* Challenge *
Output the lines of the items below as a JSON list of strings, one string per line, with blank lines omitted. Leave the pictures out.

(Document and screenshot pointing items)
·····

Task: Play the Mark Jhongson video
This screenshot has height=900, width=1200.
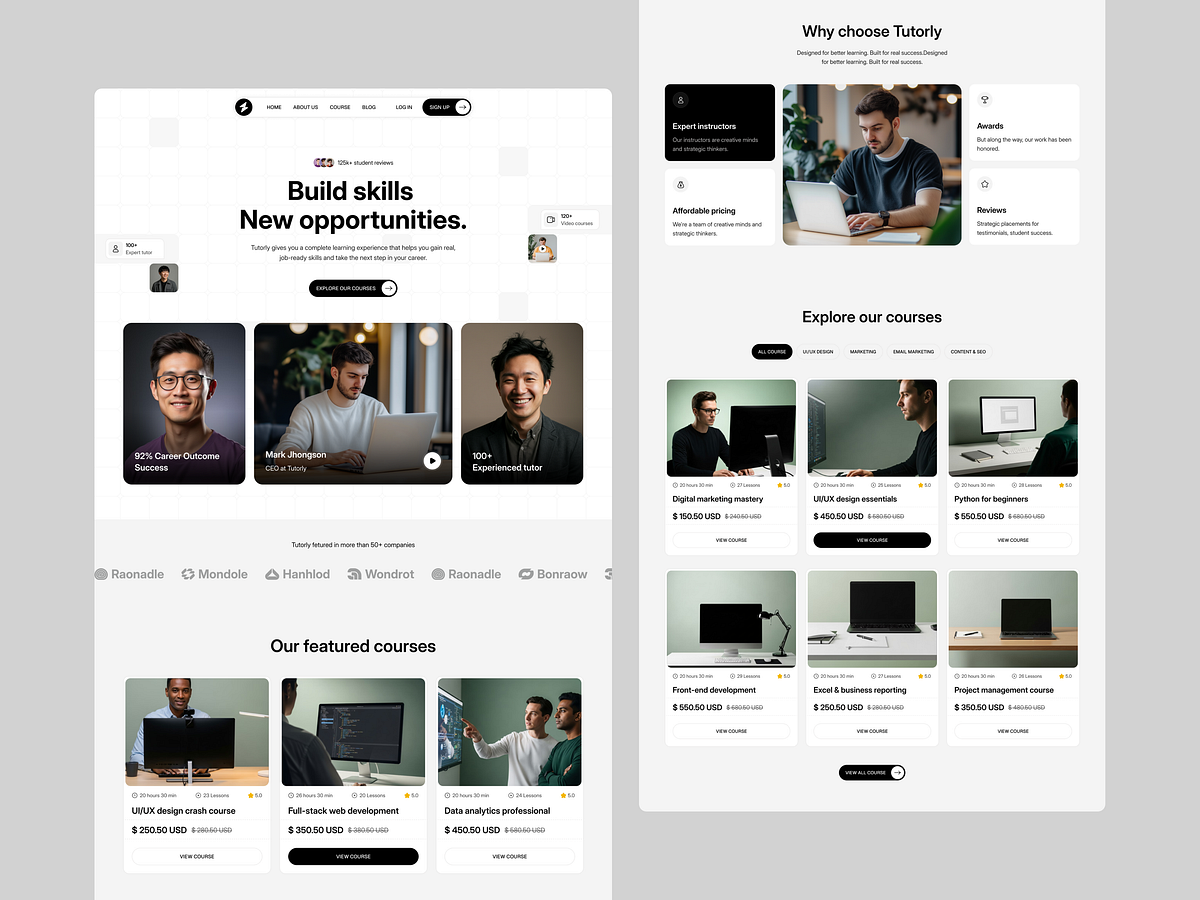Action: click(x=431, y=460)
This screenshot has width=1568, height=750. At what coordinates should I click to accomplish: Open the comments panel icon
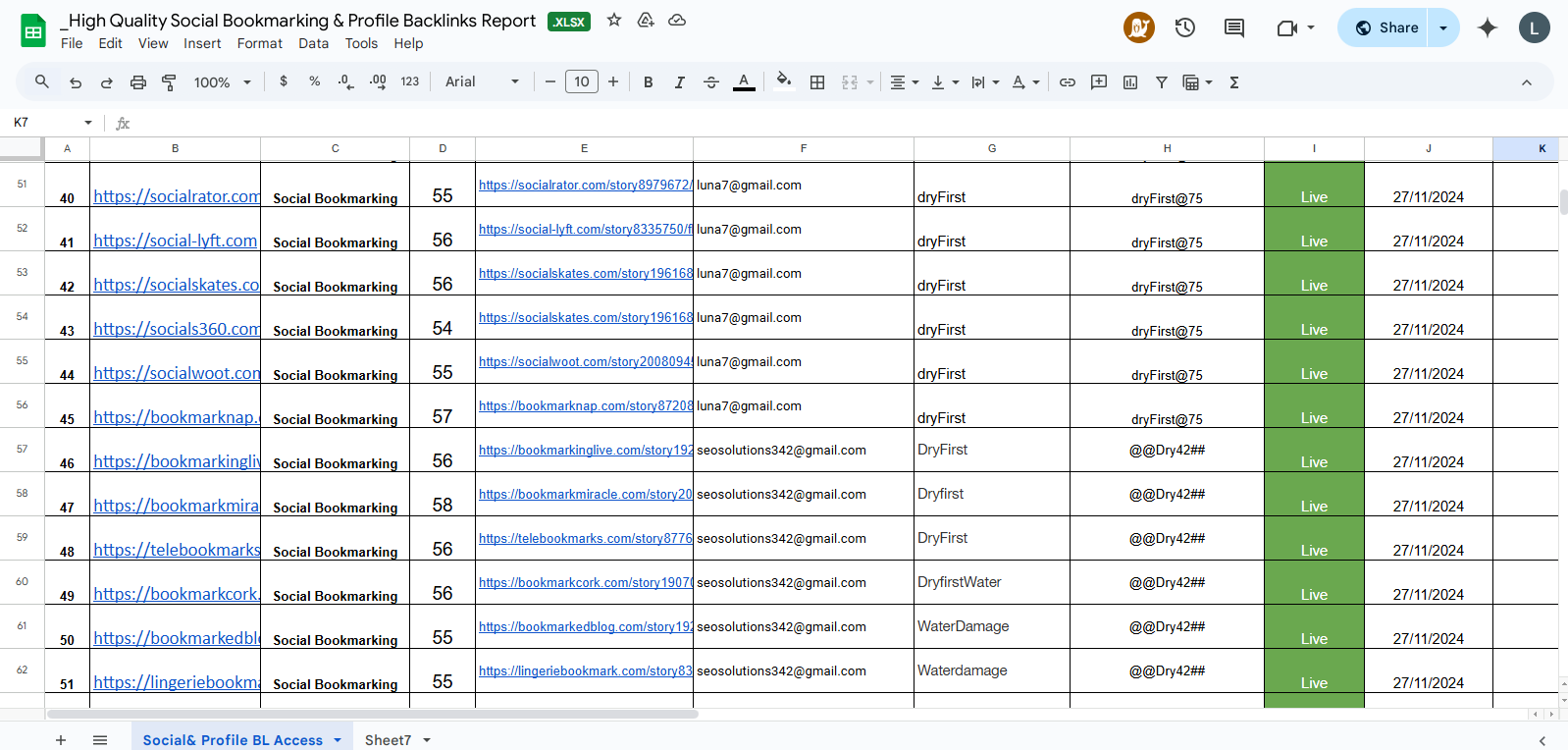click(x=1234, y=27)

·····

* Expected output *
[
  "Task: Play the Mark Jhongson video",
  "This screenshot has height=900, width=1200.",
  "Action: click(x=431, y=460)",
  "This screenshot has width=1568, height=750. At what coordinates should I click to accomplish: Open the comments panel icon",
  "click(x=1234, y=27)"
]